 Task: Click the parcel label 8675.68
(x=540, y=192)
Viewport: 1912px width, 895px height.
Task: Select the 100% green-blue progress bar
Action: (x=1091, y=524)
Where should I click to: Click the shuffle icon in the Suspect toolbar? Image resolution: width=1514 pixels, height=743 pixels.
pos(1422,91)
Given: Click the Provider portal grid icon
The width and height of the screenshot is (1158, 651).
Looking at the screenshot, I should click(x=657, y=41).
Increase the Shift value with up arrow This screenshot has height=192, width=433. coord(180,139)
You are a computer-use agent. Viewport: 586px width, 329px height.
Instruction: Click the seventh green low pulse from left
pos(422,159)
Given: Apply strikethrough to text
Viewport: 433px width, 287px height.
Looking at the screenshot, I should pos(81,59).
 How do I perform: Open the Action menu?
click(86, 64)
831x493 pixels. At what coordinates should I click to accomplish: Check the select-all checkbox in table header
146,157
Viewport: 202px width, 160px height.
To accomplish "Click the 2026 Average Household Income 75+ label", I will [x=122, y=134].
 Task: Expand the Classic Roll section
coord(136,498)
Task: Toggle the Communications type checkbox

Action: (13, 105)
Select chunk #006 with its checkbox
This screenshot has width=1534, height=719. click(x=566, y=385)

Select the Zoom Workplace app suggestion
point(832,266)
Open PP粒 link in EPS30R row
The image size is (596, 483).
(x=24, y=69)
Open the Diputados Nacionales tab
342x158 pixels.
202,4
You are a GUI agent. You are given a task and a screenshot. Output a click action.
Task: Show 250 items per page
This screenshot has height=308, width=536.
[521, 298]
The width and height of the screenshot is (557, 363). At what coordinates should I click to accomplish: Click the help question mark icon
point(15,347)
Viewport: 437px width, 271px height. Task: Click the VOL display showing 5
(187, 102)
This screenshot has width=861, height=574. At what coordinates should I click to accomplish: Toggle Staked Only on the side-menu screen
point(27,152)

━━━━━━━━━━

*WORK TO COMPLETE*.
Say only how many lines in the records carry the word "agent".

*EXERCISE OUTPUT*.
2